REQUIREMENT:
Your task is to write out every line of the data exactly. Drop the pictures.

RECORDS SHOWN:
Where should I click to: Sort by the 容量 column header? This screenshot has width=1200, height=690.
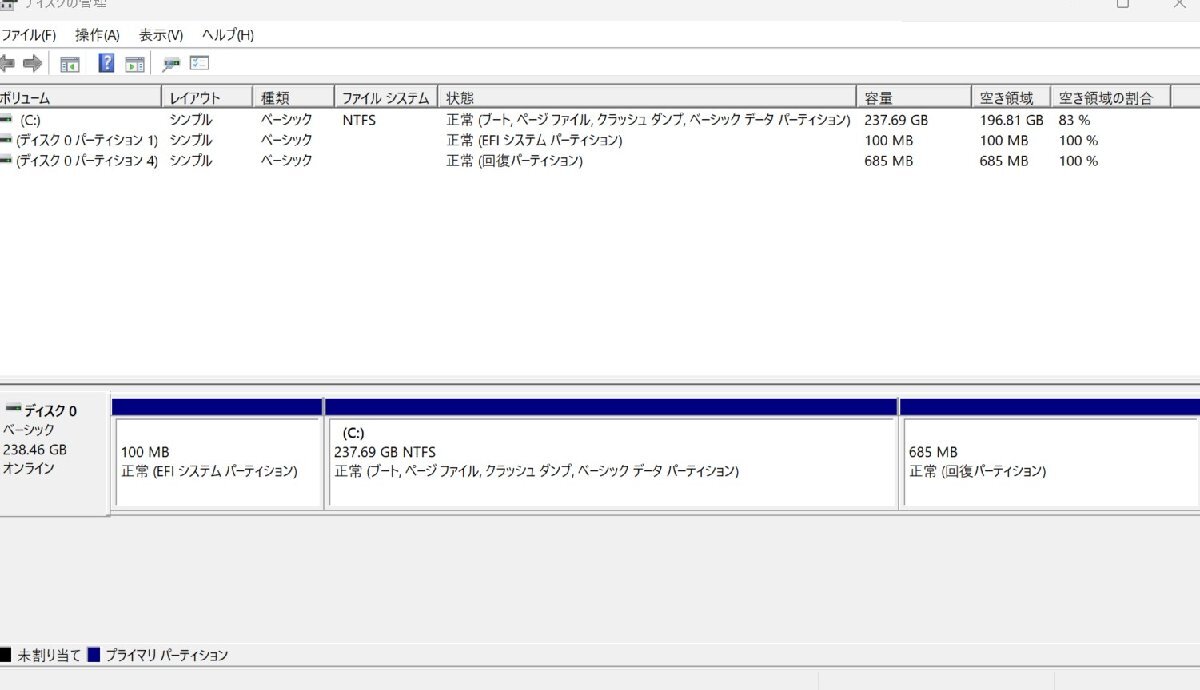(x=914, y=98)
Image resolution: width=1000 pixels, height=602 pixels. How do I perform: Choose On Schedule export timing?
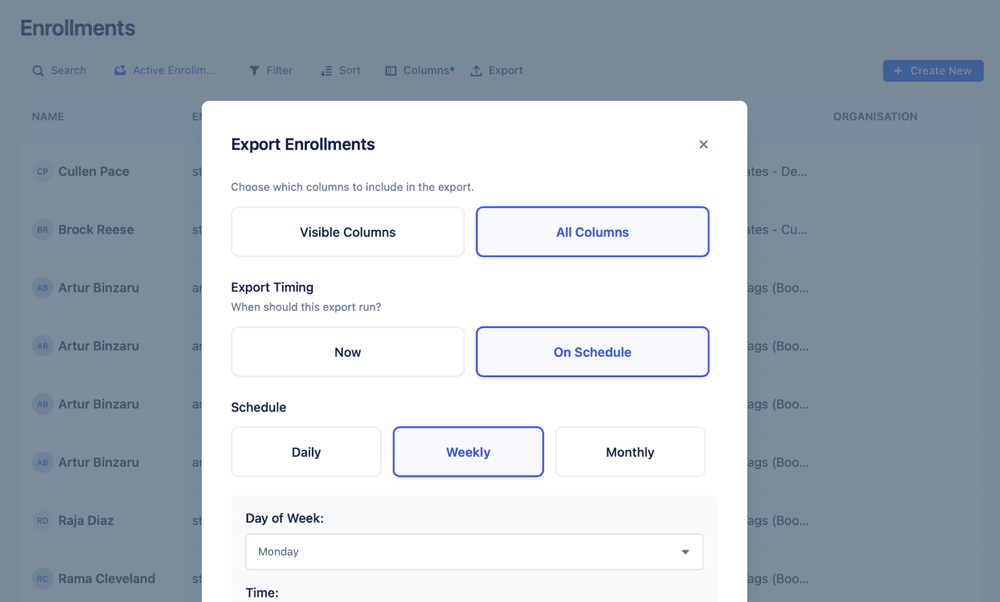point(592,351)
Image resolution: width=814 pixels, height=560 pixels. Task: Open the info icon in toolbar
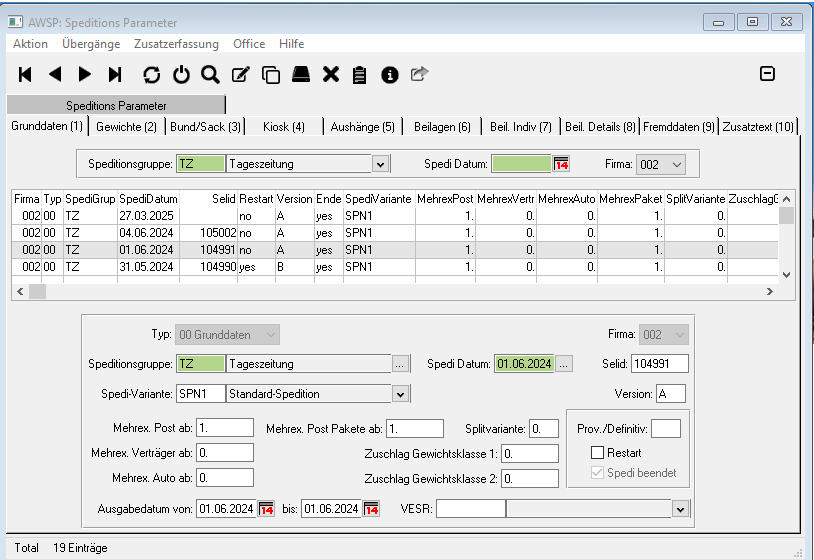click(390, 74)
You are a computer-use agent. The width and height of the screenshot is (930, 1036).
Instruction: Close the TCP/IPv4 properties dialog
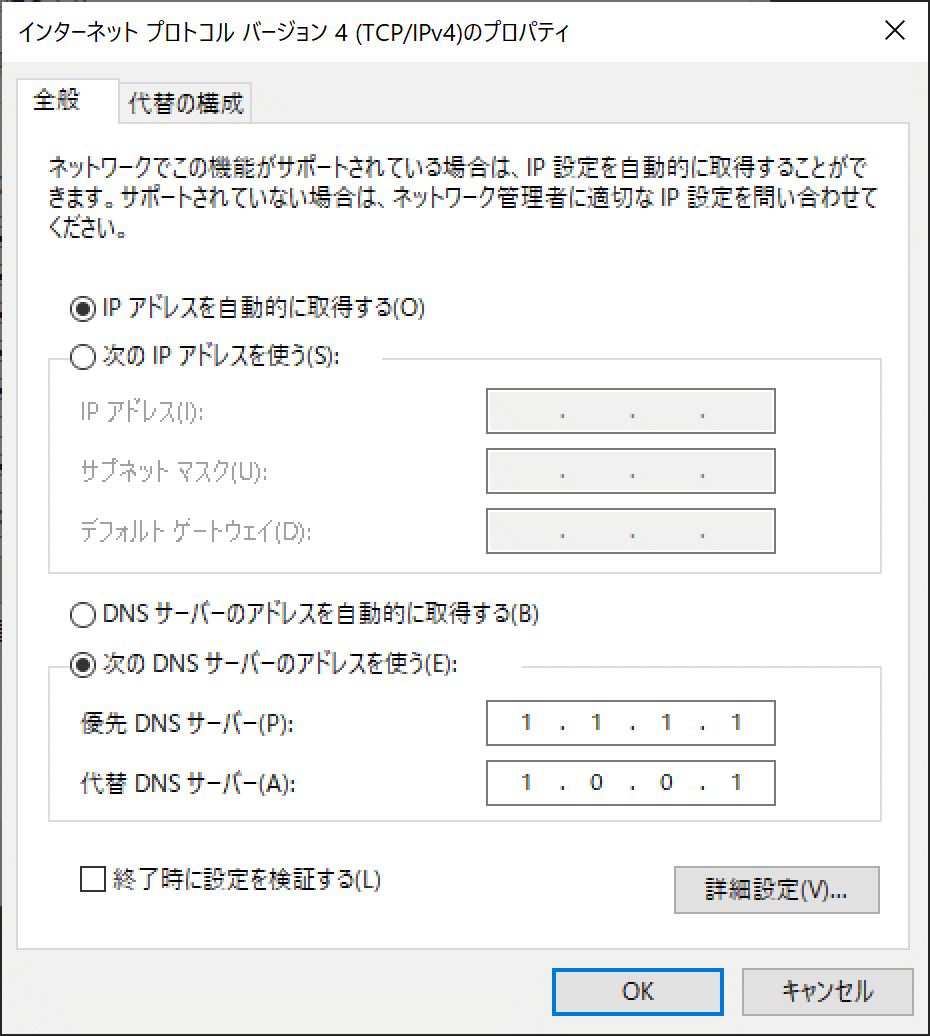[x=895, y=30]
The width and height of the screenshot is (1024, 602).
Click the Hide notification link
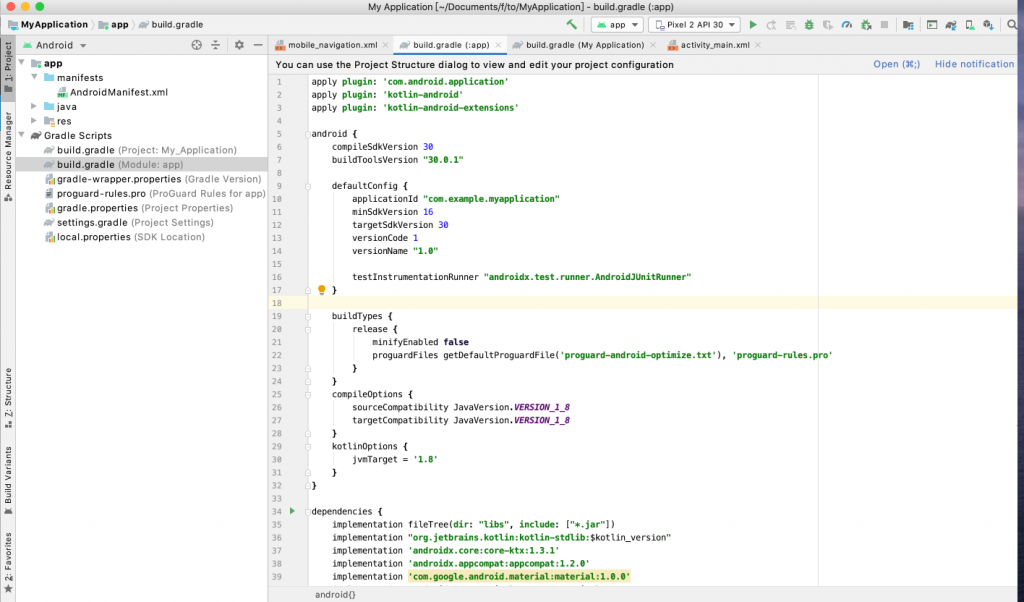click(x=973, y=64)
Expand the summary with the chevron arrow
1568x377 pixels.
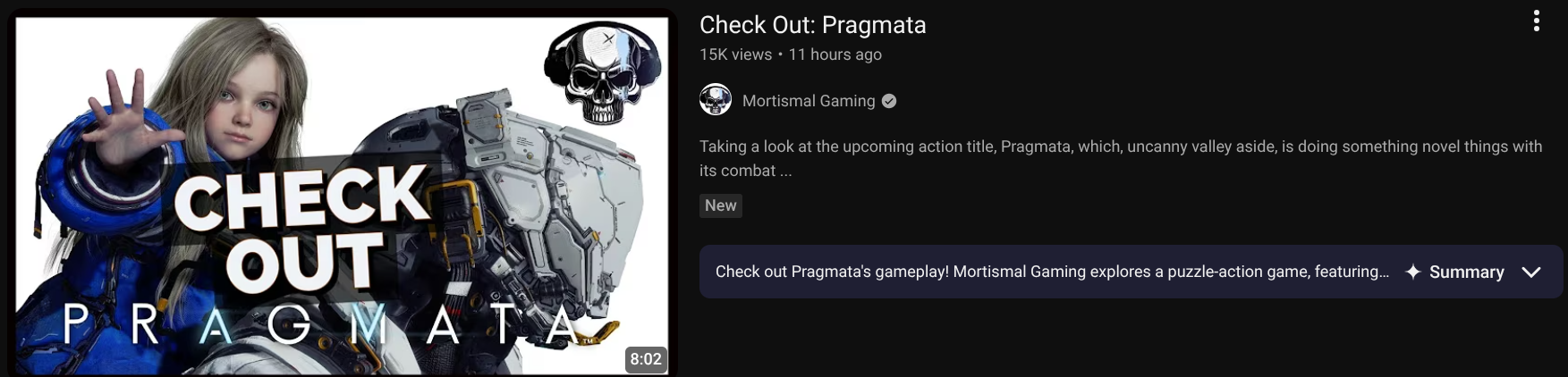coord(1531,272)
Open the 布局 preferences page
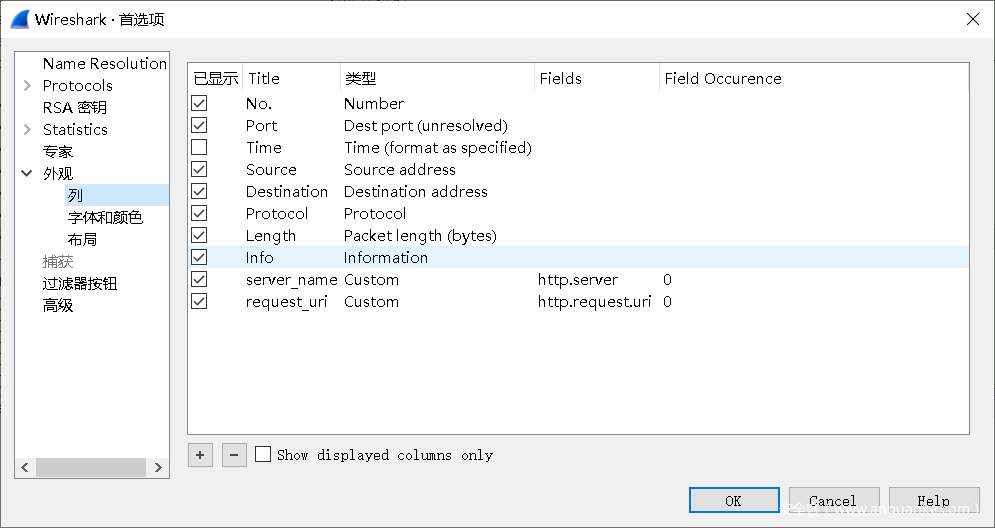995x528 pixels. click(x=82, y=240)
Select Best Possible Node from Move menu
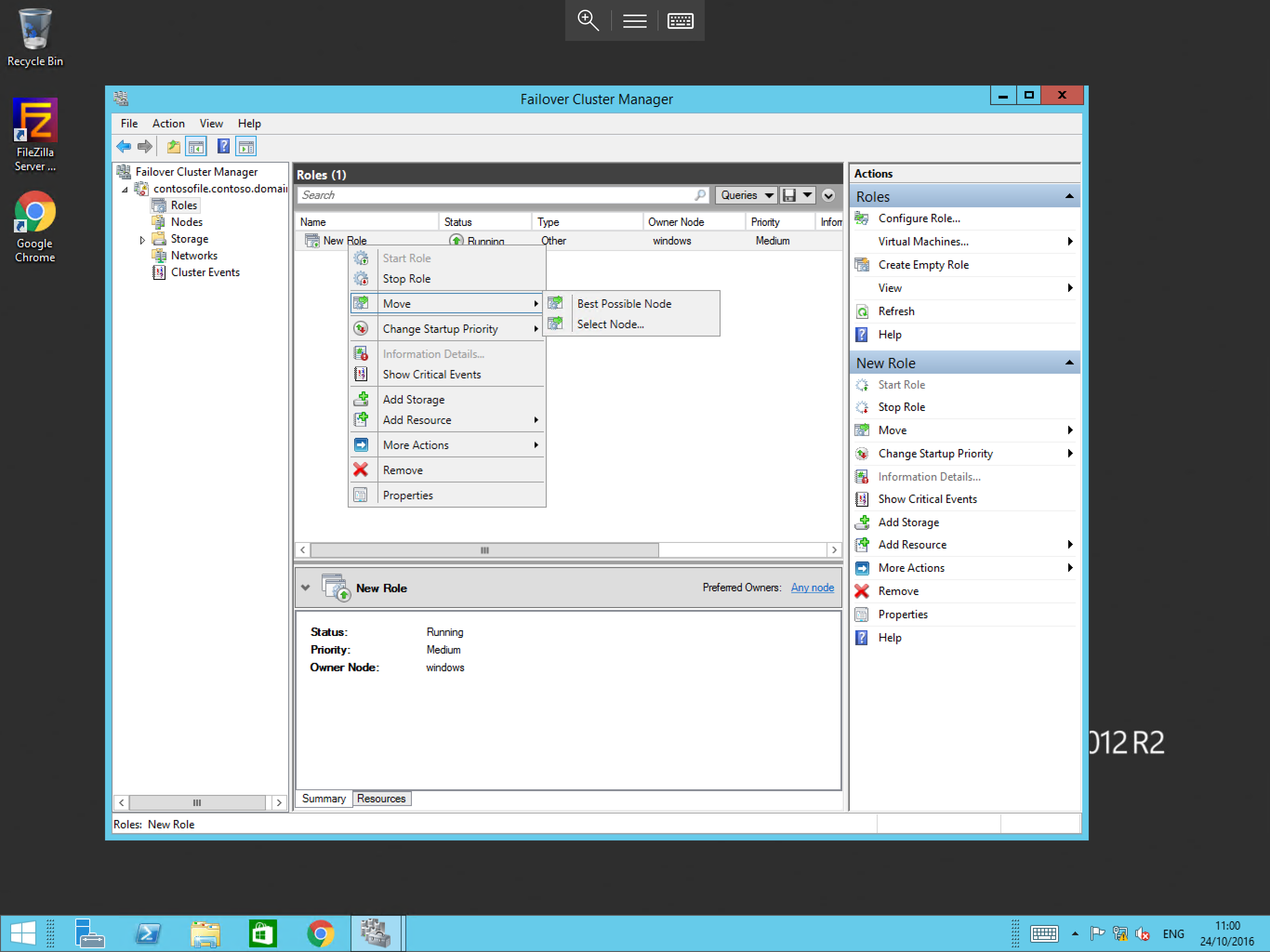 (624, 303)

TASK SOLUTION:
Where should I click to: Sort by the 容量 column header? This screenshot has width=1200, height=690.
(x=914, y=98)
Image resolution: width=1000 pixels, height=602 pixels. How do I perform: Choose On Schedule export timing?
point(592,351)
Image resolution: width=814 pixels, height=560 pixels. Task: Open the info icon in toolbar
click(390, 74)
You are a computer-use agent. The width and height of the screenshot is (930, 1036).
Instruction: Close the TCP/IPv4 properties dialog
[x=895, y=30]
The width and height of the screenshot is (1024, 602).
Click the Hide notification link
click(x=973, y=64)
Expand the summary with the chevron arrow
1568x377 pixels.
coord(1531,272)
Open the 布局 preferences page
995x528 pixels. click(x=82, y=240)
Select Best Possible Node from Move menu
 (624, 303)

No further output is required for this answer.